__REQUIREMENT__. Search the records for "computer". Copy every line where it appears.

__DATA TO PROCESS__.
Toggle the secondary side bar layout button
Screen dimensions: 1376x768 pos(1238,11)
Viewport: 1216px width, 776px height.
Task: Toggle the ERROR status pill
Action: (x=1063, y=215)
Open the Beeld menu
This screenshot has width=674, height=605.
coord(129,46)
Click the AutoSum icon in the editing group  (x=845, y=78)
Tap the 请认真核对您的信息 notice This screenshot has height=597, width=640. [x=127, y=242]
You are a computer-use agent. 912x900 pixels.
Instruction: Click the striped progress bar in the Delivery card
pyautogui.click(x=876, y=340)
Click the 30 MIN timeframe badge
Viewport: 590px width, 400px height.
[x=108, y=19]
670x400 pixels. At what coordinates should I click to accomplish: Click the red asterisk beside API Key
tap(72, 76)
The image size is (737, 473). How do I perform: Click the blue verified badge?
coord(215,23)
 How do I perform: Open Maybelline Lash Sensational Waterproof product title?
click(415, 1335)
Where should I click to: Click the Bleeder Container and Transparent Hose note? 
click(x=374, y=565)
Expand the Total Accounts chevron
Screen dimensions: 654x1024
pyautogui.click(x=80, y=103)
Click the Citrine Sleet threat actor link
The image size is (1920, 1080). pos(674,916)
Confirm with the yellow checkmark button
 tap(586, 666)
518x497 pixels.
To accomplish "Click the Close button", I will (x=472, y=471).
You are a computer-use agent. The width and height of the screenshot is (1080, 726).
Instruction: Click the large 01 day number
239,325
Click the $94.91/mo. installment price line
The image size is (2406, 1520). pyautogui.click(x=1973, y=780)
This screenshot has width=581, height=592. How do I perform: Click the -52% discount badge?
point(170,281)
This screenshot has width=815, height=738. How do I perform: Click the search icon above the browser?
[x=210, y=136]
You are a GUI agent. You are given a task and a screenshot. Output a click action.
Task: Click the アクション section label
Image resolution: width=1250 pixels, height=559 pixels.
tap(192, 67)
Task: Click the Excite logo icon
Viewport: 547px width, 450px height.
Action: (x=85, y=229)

__FINISHED EXERCISE__.
You are a computer-use agent. 912x900 pixels.
You are a computer-use agent. The width and height of the screenshot is (1080, 726).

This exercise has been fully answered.